Over the past year, the Badger Institute has explored how Wisconsin’s justice system is facing massive criminal case backlogs that are fueling severe delays in justice for victims and defendants alike. It now takes much longer than a year to resolve cases involving grave violent crimes such as armed robbery, sexual assault and murder, and thousands of felony cases are taking two or more years to resolve.
We also discovered that there is a 10% turnover rate in District Attorney offices and an even higher 20% turnover in public defender roles each year. Every turnover in these necessary roles results in the need to file a continuance or schedule another hearing in every case — the biggest driver of how long it takes to resolve a criminal case.
Both concerning situations have been created by our failure to properly support the prosecutors and public defenders.
Public safety is a foundational requirement for prosperity in our communities. This means that fully funding the various systems that ensure public safety is a requirement, not a political preference. That’s why individuals from the most progressive to the most conservative agree these agencies should function effectively.
It’s exactly why a group that ordinarily criticizes runaway and unaccountable government spending has been calling for strategic and reasonable increases in spending on achieving justice, which involves both the prosecution and defense of the accused. We urged the state’s leaders to provide the necessary resources needed to slow this growing crisis of delayed justice.

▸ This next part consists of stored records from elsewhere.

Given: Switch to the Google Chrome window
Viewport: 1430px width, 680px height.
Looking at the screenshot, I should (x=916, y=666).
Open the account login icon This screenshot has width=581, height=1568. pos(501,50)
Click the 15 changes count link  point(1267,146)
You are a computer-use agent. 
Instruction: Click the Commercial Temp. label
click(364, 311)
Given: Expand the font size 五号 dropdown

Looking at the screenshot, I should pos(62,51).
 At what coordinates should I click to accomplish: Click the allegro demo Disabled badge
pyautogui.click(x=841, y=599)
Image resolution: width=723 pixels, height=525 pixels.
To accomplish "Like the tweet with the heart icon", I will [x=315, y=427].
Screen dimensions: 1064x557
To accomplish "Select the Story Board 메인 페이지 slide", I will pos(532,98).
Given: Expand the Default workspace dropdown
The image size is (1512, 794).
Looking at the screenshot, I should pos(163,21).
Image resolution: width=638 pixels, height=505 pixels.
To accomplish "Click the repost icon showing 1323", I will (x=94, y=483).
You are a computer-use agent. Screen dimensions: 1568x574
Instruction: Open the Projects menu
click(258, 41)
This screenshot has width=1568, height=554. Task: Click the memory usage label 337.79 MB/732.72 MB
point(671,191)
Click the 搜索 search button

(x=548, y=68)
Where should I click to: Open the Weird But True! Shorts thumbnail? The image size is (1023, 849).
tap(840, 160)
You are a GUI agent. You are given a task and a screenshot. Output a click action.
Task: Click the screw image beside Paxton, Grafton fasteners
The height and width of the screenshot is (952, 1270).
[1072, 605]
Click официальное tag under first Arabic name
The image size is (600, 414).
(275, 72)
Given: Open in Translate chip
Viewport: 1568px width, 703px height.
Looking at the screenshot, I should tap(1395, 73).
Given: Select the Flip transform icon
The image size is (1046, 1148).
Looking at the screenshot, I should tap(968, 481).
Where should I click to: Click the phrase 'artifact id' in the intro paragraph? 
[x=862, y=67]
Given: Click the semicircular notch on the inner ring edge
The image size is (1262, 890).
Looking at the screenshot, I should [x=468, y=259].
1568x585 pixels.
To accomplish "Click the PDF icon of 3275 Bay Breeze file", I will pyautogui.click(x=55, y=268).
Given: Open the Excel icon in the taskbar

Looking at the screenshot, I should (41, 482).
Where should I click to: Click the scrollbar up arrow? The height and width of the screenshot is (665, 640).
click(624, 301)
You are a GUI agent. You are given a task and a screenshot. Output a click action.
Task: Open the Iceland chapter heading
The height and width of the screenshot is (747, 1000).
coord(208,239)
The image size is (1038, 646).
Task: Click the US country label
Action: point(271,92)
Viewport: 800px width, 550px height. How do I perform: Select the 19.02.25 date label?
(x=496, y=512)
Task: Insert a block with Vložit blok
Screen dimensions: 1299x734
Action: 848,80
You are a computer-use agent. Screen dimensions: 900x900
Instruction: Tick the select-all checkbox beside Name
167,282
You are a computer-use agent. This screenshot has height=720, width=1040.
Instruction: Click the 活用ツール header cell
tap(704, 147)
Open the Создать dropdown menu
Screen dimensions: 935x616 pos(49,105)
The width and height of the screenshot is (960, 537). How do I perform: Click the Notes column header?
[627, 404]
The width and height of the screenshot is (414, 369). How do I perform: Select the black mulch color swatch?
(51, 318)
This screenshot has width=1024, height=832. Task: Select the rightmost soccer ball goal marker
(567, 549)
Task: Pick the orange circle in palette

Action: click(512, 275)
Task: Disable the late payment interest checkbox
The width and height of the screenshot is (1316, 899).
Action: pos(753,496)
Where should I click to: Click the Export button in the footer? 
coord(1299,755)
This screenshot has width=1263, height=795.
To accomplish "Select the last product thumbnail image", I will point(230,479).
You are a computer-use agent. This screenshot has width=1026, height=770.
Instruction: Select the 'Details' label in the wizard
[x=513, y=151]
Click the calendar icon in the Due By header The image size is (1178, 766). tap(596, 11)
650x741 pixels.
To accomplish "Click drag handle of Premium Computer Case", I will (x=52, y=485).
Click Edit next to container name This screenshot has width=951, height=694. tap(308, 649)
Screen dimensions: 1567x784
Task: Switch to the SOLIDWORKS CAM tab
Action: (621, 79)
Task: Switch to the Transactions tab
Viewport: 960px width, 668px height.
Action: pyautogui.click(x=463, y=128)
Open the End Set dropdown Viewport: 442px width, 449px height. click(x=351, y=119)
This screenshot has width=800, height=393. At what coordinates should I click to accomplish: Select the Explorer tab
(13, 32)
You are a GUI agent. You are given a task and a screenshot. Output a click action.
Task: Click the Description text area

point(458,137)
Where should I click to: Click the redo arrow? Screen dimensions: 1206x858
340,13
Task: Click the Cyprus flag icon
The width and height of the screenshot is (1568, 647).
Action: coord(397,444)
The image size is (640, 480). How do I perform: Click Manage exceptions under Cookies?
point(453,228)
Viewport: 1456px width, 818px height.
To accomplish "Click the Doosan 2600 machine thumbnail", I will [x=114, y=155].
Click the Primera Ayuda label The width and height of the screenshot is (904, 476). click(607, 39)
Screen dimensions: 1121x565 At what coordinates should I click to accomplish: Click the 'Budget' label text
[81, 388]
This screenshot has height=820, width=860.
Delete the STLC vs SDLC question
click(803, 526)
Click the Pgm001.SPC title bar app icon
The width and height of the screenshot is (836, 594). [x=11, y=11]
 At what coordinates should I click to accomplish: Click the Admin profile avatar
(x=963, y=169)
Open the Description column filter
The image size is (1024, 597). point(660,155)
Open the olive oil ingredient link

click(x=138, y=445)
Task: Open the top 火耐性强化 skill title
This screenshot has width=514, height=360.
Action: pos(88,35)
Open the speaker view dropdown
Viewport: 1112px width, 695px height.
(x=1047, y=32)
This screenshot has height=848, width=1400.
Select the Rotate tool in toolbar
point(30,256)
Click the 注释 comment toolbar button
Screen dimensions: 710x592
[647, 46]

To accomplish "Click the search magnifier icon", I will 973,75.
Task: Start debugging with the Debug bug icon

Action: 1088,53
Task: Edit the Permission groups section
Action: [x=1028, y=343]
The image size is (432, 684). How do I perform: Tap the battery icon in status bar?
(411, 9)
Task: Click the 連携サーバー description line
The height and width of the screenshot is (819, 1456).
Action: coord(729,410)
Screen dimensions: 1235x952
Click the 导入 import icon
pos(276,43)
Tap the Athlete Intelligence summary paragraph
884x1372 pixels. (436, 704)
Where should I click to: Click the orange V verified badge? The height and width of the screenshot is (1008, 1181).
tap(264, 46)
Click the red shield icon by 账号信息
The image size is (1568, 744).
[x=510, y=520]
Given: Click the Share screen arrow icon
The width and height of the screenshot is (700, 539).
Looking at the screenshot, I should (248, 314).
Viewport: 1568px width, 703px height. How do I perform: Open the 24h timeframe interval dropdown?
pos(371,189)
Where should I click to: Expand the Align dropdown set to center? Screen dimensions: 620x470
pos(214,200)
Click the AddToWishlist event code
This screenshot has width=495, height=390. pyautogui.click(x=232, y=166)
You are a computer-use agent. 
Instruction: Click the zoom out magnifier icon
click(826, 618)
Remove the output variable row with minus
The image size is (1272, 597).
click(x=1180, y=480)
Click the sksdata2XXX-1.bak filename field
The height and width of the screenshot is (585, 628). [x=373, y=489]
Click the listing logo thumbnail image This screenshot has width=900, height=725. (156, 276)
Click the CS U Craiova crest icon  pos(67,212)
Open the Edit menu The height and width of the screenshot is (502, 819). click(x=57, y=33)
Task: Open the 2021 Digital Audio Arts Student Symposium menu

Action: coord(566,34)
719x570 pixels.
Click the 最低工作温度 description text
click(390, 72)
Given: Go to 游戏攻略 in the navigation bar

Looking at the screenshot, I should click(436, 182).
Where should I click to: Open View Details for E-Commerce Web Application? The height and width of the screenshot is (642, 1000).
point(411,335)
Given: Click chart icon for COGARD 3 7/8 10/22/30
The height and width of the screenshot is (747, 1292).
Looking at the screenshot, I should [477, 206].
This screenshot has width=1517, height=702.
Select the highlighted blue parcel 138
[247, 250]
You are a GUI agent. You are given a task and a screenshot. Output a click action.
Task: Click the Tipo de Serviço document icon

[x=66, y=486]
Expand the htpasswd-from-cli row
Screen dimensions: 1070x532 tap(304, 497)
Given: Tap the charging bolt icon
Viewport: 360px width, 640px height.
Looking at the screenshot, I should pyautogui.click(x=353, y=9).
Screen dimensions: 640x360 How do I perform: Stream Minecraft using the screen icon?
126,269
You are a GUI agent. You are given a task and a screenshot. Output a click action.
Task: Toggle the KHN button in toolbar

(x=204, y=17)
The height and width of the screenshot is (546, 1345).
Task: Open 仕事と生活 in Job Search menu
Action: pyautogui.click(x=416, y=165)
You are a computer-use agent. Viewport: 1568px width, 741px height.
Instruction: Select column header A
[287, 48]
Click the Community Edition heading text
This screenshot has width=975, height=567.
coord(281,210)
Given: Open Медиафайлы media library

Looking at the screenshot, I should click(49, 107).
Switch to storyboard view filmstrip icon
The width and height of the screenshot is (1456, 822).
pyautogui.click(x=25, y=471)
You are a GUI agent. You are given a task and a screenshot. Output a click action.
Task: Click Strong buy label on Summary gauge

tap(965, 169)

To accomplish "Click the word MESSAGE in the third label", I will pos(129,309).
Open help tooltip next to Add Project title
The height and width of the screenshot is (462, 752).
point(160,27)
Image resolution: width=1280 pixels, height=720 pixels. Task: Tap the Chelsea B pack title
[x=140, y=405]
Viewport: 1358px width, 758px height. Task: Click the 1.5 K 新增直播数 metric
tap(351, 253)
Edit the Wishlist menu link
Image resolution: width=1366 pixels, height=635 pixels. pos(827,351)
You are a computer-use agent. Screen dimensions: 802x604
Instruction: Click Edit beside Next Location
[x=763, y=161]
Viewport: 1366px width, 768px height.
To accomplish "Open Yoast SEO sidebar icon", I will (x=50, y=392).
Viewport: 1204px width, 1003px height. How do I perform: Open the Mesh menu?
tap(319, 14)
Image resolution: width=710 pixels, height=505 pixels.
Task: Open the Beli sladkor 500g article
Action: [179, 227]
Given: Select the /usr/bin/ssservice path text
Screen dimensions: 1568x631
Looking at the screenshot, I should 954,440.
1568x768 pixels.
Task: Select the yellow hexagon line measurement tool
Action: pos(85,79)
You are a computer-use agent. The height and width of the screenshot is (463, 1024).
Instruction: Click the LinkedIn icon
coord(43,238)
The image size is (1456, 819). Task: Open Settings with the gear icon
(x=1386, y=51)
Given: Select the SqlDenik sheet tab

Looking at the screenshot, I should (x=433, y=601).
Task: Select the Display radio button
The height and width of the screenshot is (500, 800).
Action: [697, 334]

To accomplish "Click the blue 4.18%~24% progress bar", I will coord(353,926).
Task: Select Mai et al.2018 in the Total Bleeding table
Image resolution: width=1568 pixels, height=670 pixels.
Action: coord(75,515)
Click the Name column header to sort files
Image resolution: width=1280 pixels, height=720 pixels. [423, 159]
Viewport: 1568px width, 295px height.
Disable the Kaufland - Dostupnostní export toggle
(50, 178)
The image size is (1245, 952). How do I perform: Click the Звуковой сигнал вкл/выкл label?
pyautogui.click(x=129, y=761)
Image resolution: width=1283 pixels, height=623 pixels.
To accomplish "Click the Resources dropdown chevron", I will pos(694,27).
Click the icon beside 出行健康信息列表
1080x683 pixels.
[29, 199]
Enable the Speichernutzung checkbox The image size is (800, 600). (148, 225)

We were recently encouraged to see the State Public Defender’s Office (SPD), Wisconsin District Attorney’s Association (WDAA), Association of State Prosecutors (ASP), Department of Justice (DOJ), and Director of State Court’s Office (DSCO) set aside their differing interests to join our call to the Legislature for increased financial support of prosecutors and public defenders.
Their most significant recommendation is to increase the salaries of attorneys choosing to become assistant district attorneys or assistant public defenders. These groups are requesting the starting salary for both roles be increased to just over $71,000 next year.
They are also calling for the Legislature to fully fund the state’s pay progression plan so that each assistant district attorney or assistant public defender can receive merit-based pay raises at the discretion of their district attorney or the State Public Defender.
These recommendations were not created out of thin air. They are directly supported by the findings of an independent salary survey completed by Wisconsin’s Division of Personnel Management and the Badger Institute’s own study comparing salaries in Wisconsin to those in other states and to other similar government attorney roles.
As we noted in our Mandate for Madison, in Wisconsin these roles not only have nearly the lowest starting salaries among comparable states but also the lowest average salary among comparable attorney positions in the state. For example, these same public servants can make 20% to 40% more by working in comparable jobs in a city or county attorney’s office.
This modest salary increase would make the state much more competitive when hiring. The additional appropriation — $39 million in total over the next two years — is a small price for swifter justice. It will still place Wisconsin’s spending for these core government functions below that of the closest comparable states on both a per-crime and per-capita basis — just not so far below.
But we would also urge our leaders to bundle the additional pay with other actions to improve the system’s performance and its utilization of existing resources.
The Mandate for Madison included six detailed recommendations to help our leaders better understand the causes of growing delays in the system and improve its efficiency. These include completing basic data collection on employee turnover, tracking how frequently courts are utilizing continuances, and changing state laws to ensure current caseload standards more closely reflect best practices.
It is encouraging to see all of these justice system stakeholders come together to highlight the problems we identified in our recent research and to propose common-sense solutions. We fully support their request to increase the salaries of hardworking prosecutors and public defenders in conjunction with basic data collection that will ensure the money is well spent in furtherance of swift and essential justice.
Jeremiah Mosteller is an attorney and criminal justice policy expert and a Visiting Fellow at the Badger Institute.